Internationalization
EOS Hub supports multiple languages through next-intl. The application ships with English and Slovak, and can be extended with additional languages.
Supported Languages
| Language | Code | Status |
|---|---|---|
| English | en | Complete |
| Slovak | sk | Complete |
How It Works
Locale Detection
The current locale is determined in the following order:
- Cookie -- A
NEXT_LOCALEcookie stores the user's language preference. - Browser preference -- If no cookie is set, the browser's
Accept-Languageheader is used. - Default -- Falls back to
enif no match is found.
Switching Languages
Users can switch languages using the language selector in the application header. This sets the NEXT_LOCALE cookie and reloads the page with the new locale.
Translation File Structure
Translation files are organized by locale and namespace in the messages/ directory:
messages/
├── en/
│ ├── common.json
│ ├── auth.json
│ ├── dashboard.json
│ ├── meetings.json
│ ├── scorecard.json
│ ├── rocks.json
│ ├── issues.json
│ ├── todos.json
│ ├── vto.json
│ ├── accountability.json
│ ├── people-analyzer.json
│ ├── admin.json
│ └── ...
└── sk/
├── common.json
├── auth.json
├── dashboard.json
└── ...Each JSON file contains a flat or nested object of translation keys and values:
{
"title": "Scorecard",
"addMeasurable": "Add Measurable",
"weekOf": "Week of {date}",
"goal": {
"above": "Above {value}",
"below": "Below {value}",
"equal": "Equal to {value}"
}
}Adding a New Language
To add a new language (for example, Czech):
1. Create Translation Files
Create a new directory messages/cs/ and copy all files from messages/en/:
cp -r messages/en messages/csTranslate all values in the copied files.

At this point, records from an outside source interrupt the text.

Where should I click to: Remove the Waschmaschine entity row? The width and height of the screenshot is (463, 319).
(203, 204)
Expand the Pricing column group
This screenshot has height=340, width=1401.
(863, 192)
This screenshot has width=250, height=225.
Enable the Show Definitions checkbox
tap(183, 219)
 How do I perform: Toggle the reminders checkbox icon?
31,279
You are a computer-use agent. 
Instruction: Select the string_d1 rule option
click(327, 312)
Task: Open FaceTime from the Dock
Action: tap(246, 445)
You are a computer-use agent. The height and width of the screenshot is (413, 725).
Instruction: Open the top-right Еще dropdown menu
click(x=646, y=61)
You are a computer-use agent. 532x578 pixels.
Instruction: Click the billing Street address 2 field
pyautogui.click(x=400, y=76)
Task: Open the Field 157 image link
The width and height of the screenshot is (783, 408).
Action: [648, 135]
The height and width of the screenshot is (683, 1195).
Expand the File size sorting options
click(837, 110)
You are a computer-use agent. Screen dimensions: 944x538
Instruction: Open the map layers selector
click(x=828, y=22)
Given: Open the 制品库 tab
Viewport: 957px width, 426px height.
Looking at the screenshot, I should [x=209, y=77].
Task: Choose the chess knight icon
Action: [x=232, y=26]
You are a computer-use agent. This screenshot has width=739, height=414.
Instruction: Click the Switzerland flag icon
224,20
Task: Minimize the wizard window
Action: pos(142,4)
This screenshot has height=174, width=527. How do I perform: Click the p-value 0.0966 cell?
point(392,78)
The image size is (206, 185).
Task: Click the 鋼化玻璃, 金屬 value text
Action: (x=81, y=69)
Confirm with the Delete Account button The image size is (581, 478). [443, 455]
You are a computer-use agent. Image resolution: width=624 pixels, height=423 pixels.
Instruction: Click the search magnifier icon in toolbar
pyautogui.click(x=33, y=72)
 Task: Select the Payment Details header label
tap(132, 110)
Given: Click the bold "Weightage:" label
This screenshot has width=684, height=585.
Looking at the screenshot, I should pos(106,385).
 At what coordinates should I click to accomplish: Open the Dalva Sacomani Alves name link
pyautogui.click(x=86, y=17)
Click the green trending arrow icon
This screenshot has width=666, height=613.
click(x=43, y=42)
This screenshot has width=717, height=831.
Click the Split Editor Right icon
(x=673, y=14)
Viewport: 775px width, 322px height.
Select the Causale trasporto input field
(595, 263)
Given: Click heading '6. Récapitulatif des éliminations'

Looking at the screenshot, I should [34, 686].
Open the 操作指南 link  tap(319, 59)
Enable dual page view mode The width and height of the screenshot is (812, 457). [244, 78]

2. Update next-intl Configuration
Add the new locale to the i18n.ts configuration:
export const locales = ['en', 'sk', 'cs'] as const;
export const defaultLocale = 'en';3. Update the Middleware
Ensure the middleware includes the new locale in its matcher:
export default createMiddleware({
locales: ['en', 'sk', 'cs'],
defaultLocale: 'en',
});4. Add to VitePress Documentation (Optional)
If you want documentation in the new language, add a new locale entry in .vitepress/config.ts:
locales: {
en: { label: 'English', lang: 'en', link: '/en/' },
sk: { label: 'Slovencina', lang: 'sk', link: '/sk/' },
cs: { label: 'Cestina', lang: 'cs', link: '/cs/' },
},Using Translations in Code
In Server Components
import { useTranslations } from 'next-intl';
export default function ScorecardPage() {
const t = useTranslations('scorecard');
return <h1>{t('title')}</h1>;
}In Client Components
'use client';
import { useTranslations } from 'next-intl';
export default function AddButton() {
const t = useTranslations('scorecard');
return <button>{t('addMeasurable')}</button>;
}With Variables
// Translation: "weekOf": "Week of {date}"
t('weekOf', { date: '2026-01-05' });
// Output: "Week of 2026-01-05"With Plurals
{
"rockCount": "You have {count, plural, one {# rock} other {# rocks}}"
}t('rockCount', { count: 3 });
// Output: "You have 3 rocks"TIP
Always use translation keys instead of hardcoded strings, even if you are only supporting one language. This makes future localization much easier.
Best Practices
- Namespace by feature -- Keep translations organized by feature area (scorecard, rocks, meetings).
- Use descriptive keys -- Prefer
addMeasurableoverbtn1. - Include context -- When a string might be ambiguous, add a comment or use a more specific key name.
- Handle plurals -- Use ICU message format for quantities.
- Test all locales -- After adding translations, verify the layout does not break with longer text (common with German or Slovak).